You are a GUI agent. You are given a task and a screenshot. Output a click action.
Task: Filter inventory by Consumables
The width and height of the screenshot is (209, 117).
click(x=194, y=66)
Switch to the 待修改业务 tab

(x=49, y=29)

PROBLEM STATEMENT: All of the records above are to be copied exactly.

COMPLETED TASK:
You are a GUI agent. You are given a task and a screenshot. Output a click action.
Task: Filter inventory by Consumables
The width and height of the screenshot is (209, 117).
click(x=194, y=66)
Switch to the 待修改业务 tab

(x=49, y=29)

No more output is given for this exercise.